×

Blessings on beach chairs: Tiffany Somerville finds strength in others while battling cancer

Jun 19, 2026 | 7:15 AM

Tiffany Layne Somerville stands in Span Tech in Glasgow.

By WILL PERKINS
GlasgowNews1

Editor’s Note: In the weeks leading up to the CARE Power Hour Luncheon, GlasgowNews1 is sharing the stories of survivors who show the strength, hope, and impact behind this annual event. This is the first story in the series.

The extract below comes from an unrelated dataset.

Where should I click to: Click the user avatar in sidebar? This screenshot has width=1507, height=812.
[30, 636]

Tiffany Somerville was alone and driving back home from her doctor. She had gone in with just a minor complication, but left with the words no one wants to hear or tell their loved ones.

This could be cancer.

Before leaving the parking lot, she called her husband and told him the news. Then on her way home, she experienced a special moment. A sign.

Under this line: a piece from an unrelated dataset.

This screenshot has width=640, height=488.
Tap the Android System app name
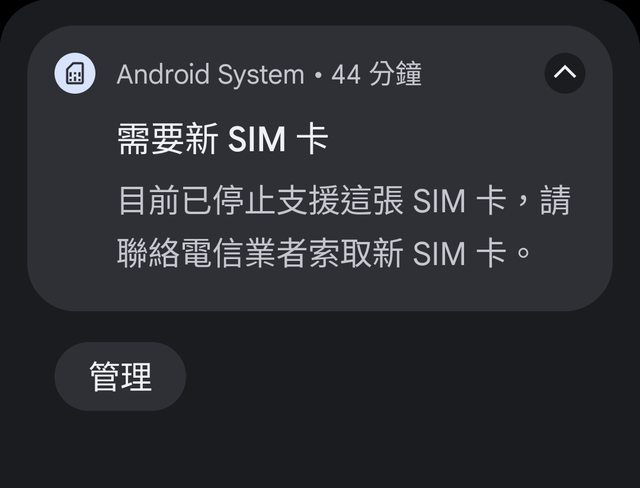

“It had rained and poured all the way home,” she said. “And I got on the Cumberland Parkway — it went clear and there was this giant rainbow and I thought: ‘OK, He’s got some control. This is going to be a journey. But it’s going to be a good journey.’”

When Tiffany got home, she was able to speak directly to her husband.

“I said, ‘Look, this is a “might.” We don’t even know if this is what it is. So let’s not stress too much until we actually know.’”

That was in May of 2024, a week before her biopsy. And then two days later, Tiffany sat in the Barren County High School gymnasium for her daughter’s graduation.

“It was just kind of rough,” she said. “It’s one of the dark times of the journey because you just don’t know what’s going to happen.

“When you hear ‘cancer,’ you just think — I’m going to die.”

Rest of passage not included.